Rewrite the lines from the line with "This screenshot has width=630, height=374." through the line with "tap(677, 164)", replacing "Push-Pull" with "Push-and-Pull" and keeping everything else unchanged. Return only those lines.

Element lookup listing
|---|

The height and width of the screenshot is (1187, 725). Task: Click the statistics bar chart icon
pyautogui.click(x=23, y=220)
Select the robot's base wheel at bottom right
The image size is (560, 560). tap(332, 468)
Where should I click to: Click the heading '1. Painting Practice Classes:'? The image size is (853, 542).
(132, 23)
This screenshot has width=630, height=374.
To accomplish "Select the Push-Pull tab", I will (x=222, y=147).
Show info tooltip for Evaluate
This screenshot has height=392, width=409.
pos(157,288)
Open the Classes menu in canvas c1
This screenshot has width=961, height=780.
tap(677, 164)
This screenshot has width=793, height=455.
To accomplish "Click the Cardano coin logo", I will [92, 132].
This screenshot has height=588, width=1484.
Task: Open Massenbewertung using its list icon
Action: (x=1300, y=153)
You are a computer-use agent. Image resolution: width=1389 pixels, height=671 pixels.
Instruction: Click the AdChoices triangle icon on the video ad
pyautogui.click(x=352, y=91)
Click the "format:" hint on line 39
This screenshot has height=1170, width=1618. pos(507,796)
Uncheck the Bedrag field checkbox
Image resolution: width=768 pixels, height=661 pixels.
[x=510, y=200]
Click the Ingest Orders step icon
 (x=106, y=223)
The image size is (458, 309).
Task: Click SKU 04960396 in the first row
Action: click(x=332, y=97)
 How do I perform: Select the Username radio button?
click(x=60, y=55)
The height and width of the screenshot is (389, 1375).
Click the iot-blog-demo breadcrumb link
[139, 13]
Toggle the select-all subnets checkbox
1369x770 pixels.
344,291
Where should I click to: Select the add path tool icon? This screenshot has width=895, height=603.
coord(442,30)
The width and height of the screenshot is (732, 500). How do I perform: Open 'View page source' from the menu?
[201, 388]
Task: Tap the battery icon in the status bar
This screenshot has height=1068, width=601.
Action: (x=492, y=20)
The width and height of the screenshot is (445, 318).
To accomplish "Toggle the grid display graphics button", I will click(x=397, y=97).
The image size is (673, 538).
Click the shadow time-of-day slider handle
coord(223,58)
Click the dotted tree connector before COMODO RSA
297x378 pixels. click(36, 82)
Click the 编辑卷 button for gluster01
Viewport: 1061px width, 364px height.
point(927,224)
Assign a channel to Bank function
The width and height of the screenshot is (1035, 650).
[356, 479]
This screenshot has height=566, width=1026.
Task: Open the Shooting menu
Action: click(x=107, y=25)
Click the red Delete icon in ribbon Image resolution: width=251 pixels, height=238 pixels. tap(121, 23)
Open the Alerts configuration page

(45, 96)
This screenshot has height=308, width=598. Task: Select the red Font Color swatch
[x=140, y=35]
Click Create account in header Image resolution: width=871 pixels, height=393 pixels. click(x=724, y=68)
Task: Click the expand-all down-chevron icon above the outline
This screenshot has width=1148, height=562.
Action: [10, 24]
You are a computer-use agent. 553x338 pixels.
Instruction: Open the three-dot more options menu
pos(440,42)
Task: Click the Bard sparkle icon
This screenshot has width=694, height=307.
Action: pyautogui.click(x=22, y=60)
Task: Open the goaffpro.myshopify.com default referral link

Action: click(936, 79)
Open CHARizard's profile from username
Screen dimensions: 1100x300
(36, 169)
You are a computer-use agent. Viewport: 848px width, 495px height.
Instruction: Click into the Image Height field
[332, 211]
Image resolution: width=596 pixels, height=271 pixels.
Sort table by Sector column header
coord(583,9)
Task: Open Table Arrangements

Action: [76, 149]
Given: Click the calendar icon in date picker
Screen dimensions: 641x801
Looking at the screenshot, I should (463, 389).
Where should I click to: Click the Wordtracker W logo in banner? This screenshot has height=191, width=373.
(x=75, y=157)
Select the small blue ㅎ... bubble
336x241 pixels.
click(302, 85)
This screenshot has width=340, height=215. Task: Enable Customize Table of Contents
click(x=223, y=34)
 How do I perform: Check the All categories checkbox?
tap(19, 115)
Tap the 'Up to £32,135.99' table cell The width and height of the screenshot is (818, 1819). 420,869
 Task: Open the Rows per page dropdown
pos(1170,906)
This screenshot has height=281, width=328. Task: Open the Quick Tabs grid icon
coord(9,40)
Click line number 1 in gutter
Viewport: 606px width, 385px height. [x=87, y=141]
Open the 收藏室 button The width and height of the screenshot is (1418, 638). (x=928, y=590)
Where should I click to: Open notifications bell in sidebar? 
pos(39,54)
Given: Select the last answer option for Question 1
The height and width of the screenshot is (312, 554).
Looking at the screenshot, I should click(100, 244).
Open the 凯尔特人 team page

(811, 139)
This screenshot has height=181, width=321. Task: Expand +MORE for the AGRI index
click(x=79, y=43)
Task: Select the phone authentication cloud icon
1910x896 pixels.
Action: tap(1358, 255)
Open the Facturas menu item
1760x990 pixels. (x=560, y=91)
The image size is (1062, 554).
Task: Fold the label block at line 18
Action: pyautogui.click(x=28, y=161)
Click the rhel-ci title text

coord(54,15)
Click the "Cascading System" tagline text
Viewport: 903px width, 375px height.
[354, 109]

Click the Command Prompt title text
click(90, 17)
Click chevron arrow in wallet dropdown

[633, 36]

|---|

**The answer**
This screenshot has width=630, height=374.
To accomplish "Select the Push-and-Pull tab", I will (x=222, y=147).
Show info tooltip for Evaluate
This screenshot has height=392, width=409.
pos(157,288)
Open the Classes menu in canvas c1
This screenshot has width=961, height=780.
tap(677, 164)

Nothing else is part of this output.